_Word and element locating records_:

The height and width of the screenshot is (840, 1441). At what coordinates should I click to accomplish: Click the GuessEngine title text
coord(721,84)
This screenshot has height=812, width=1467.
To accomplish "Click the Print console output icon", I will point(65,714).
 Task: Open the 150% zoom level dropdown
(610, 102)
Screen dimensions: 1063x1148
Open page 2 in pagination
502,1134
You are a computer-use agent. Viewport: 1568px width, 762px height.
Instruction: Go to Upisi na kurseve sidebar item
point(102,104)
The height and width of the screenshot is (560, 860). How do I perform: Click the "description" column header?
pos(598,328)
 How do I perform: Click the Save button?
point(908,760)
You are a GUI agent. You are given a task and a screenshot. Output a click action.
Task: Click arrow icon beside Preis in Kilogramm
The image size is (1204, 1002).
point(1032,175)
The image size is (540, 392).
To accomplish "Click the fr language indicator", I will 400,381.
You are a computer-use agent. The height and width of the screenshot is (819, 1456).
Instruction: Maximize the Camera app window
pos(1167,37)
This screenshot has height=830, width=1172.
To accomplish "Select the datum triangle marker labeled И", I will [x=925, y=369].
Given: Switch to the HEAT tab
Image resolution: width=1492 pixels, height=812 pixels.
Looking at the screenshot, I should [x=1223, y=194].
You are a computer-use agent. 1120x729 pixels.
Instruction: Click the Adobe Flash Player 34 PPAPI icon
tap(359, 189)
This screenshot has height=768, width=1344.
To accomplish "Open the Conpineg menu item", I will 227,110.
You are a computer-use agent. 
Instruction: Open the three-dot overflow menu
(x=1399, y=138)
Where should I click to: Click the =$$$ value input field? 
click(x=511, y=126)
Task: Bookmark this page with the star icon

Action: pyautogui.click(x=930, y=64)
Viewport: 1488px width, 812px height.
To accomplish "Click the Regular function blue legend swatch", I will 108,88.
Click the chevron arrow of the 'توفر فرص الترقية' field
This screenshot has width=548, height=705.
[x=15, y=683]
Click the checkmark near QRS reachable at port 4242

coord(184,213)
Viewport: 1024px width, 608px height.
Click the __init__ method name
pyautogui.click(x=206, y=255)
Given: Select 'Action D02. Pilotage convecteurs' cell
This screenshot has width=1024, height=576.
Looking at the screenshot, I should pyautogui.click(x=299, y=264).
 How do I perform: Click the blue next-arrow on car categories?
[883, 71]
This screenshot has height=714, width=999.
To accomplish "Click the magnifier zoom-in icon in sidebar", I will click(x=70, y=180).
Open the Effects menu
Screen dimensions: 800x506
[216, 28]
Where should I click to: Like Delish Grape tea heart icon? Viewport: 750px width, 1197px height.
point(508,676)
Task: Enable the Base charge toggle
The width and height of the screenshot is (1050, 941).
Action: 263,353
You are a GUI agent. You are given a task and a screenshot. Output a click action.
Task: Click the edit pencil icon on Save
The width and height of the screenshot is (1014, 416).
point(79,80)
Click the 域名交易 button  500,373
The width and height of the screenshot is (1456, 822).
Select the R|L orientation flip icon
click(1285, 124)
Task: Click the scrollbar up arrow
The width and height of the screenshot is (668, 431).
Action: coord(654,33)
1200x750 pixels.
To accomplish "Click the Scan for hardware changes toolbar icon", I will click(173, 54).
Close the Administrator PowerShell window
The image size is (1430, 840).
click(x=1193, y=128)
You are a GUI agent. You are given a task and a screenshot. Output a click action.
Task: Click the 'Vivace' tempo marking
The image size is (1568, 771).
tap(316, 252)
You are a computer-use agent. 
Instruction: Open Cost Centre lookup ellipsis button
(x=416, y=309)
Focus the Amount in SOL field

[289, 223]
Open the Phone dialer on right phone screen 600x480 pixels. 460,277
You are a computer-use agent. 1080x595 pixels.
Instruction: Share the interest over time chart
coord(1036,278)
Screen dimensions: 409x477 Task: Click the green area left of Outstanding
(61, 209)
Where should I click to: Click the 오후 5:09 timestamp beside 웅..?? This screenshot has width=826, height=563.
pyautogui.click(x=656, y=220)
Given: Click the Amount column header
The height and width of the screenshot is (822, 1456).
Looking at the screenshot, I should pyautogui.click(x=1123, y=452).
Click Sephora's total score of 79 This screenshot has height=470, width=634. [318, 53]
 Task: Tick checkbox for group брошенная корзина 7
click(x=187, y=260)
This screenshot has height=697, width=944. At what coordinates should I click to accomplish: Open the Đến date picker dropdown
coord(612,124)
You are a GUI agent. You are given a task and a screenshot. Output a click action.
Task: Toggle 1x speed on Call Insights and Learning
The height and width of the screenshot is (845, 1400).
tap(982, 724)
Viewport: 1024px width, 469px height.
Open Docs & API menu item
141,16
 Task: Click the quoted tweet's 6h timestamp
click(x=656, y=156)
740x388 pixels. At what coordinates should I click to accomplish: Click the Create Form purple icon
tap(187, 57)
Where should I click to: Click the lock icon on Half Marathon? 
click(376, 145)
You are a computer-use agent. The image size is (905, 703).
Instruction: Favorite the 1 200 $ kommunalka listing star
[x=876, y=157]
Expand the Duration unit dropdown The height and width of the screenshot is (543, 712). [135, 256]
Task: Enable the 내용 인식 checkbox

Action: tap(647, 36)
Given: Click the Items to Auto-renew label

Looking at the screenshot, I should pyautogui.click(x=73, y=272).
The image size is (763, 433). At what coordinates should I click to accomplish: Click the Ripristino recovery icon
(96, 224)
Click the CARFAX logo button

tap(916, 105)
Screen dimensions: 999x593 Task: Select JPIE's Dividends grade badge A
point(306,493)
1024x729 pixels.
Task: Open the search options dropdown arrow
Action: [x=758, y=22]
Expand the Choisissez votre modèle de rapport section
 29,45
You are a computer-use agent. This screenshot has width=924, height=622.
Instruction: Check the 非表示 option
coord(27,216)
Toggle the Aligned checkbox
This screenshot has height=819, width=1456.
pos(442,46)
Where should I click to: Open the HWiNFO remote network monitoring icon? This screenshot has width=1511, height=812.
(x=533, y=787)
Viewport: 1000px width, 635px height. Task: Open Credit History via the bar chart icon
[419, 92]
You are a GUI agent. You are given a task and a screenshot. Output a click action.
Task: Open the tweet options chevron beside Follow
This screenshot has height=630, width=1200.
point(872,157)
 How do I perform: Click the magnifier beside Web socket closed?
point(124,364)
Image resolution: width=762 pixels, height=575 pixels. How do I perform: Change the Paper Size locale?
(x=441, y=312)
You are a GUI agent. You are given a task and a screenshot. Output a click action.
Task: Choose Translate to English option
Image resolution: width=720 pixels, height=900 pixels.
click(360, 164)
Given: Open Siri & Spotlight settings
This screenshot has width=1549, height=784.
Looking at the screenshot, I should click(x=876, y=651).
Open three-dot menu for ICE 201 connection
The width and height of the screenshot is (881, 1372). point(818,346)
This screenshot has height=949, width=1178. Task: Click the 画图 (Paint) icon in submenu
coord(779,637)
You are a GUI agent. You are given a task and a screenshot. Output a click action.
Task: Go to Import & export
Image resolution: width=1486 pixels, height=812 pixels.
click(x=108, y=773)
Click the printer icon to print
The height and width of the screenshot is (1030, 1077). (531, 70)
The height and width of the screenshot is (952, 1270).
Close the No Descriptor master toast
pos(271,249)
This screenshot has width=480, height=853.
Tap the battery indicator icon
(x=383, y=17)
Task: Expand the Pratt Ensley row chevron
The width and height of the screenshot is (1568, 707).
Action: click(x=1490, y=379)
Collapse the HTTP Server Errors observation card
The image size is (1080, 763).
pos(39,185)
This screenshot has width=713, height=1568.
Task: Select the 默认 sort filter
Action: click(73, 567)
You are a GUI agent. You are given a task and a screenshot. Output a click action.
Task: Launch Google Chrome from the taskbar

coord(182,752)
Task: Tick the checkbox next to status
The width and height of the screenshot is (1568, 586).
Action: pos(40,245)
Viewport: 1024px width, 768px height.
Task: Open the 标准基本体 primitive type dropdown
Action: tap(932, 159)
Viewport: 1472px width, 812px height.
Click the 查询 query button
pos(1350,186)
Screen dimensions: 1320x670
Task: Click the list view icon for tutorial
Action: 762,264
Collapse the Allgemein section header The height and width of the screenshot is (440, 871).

_Task requirements_: Reproduce verbatim the records starting at the line containing "Screen dimensions: 999x593" and ending after the line containing "(x=441, y=312)", with both lines included.

_Result_:
Screen dimensions: 999x593 Task: Select JPIE's Dividends grade badge A
point(306,493)
1024x729 pixels.
Task: Open the search options dropdown arrow
Action: [x=758, y=22]
Expand the Choisissez votre modèle de rapport section
 29,45
You are a computer-use agent. This screenshot has width=924, height=622.
Instruction: Check the 非表示 option
coord(27,216)
Toggle the Aligned checkbox
This screenshot has height=819, width=1456.
pos(442,46)
Where should I click to: Open the HWiNFO remote network monitoring icon? This screenshot has width=1511, height=812.
(x=533, y=787)
Viewport: 1000px width, 635px height. Task: Open Credit History via the bar chart icon
[419, 92]
You are a GUI agent. You are given a task and a screenshot. Output a click action.
Task: Open the tweet options chevron beside Follow
This screenshot has height=630, width=1200.
point(872,157)
 How do I perform: Click the magnifier beside Web socket closed?
point(124,364)
Image resolution: width=762 pixels, height=575 pixels. How do I perform: Change the Paper Size locale?
(x=441, y=312)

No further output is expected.